ATHENS, Greece — In the summer of 2005, a group of 18 Greek artists, challenging the pervasive commercialization of art and the degradation of cultural values in today’s society, set out to ground their artwork in the daily reality and struggles of the working class.
The artists approached the metalworkers union at the Perama shipyard near the port of Pireas, adjoining Athens, and initiated a project whereby they began visiting the yard on a regular basis to witness the harsh conditions under which the workers there labor.
They had chosen the shipyard because the workers there, who build and repair large seafaring vessels, are subject to some of the sharpest forms of exploitation in the country. They also selected the yard because the workers are represented by one of the most militant labor organizations in Greece, the 7,000-member-strong metalworkers union.
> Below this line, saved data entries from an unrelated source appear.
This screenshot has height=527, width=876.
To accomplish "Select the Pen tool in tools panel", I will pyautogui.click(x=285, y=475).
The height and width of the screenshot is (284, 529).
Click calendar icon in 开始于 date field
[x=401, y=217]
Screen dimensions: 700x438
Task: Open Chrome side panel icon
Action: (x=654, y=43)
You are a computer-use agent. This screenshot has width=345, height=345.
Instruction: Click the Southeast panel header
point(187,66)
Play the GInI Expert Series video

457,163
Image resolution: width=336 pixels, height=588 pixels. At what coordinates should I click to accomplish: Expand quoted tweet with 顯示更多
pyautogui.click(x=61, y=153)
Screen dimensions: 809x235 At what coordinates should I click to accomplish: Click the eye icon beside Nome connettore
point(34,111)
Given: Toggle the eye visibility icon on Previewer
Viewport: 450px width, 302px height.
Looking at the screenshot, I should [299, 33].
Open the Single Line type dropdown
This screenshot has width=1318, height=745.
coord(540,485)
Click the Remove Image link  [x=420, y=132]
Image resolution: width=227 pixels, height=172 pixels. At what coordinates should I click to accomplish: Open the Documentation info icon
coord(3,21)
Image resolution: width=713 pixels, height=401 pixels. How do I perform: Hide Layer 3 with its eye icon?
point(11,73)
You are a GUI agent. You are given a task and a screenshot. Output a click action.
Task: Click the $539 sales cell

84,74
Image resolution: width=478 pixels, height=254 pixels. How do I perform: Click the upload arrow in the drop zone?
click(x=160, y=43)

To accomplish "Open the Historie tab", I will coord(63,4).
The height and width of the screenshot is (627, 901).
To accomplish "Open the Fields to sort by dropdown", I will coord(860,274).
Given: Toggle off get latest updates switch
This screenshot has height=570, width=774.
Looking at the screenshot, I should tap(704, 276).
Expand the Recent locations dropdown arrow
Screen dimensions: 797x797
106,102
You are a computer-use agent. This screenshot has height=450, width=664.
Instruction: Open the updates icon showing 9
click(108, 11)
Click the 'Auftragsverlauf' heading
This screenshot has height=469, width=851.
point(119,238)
In 2005, the union held a monthlong strike. With the support and mass mobilization of all the trades, it won a strong collective bargaining agreement that set a new standard for Greek unions.
Despite that victory, the workers still face great hardships. The artists learned just how difficult it still is for the shipyard workers to make a living and raise a family.
The shipowners pressure the workers to get the boats “off the docks” as soon as possible, so as not to lose their daily freight revenue for each ship, estimated at $100,000 a day.
Accidents are frequent, as even the most minimal safety requirements are not enforced. Two workers were killed in an explosion in July, bringing the total death toll at Perama since 2000 up to 15.
While the shipyard at Perama was once the hub of the shipbuilding/repair industry in Athens, cranes now stand rusty from disuse. Greek shipowners have been gradually contracting out shipbuilding to China and South Korea, and ship repairs now typically get done in Eastern Europe.
While there are orders for 300 new ships to be built, very few will be built by Greek workers. Unemployment has skyrocketed, at almost 60 percent, putting even more pressure on shipyard workers to accept the terms and conditions demanded by the shipowners.
After spending weeks on site, artists returned to their studios and started work. They produced paintings, sculpture, photos, engravings, videos and artistic installations, all inspired by what they witnessed — unemployment, accidents, death and employer greed, but above all, militant struggle and hope.
Their work culminated in the first exhibit organized jointly by the union and the artists in 2005. In 2006, 80 artists participated in the second exhibit dubbed “People, Color and Iron.” Spring 2007 marked the third exhibit, which has now become an institution down at the shipyard.
The exhibitions are held in the abandoned Nafsi shipbuilding/repair warehouse, which just three years ago employed over 500 people. Inside the warehouse, the workers’ absence is now strongly evident. The tools, gloves and even half-burnt cigarette butts which workers left behind have been incorporated into the exhibit, as the artists have taken care not to alter the worksite.
The remarkable thing about the exhibit is that the pieces of art are completely melded into the shipbuilding environment. Metalworking machines display paintings, welding machines become human faces, cranes support sculptures.
The unions and the artists work hand in hand to organize the exhibit. Union members stay up all night to guard the exhibit after ending an exhausting day on the job. Lively discussions and concerts take place every night during the weeks the works are on display. This year, speakers addressed the issues of drug abuse, unemployment, education, people’s culture and the struggle for a 35-hour workweek.
The artists and the union working together demonstrated how art belongs to all the people and what an important role it can play in daily life.
Eva Mela, a painter, engraver and one of the original 18 founding artists, told the World, “Art is a tool that can help change society. Our goal is for these exhibits to become an inspiration for the creation of art by the workers themselves.”
This year, three shipyard workers participated in the exhibit by contributing a painting, photographs and sculpture. Next year, an art studio will be established at the shipyard where artists and workers can work together to produce art by and for the people.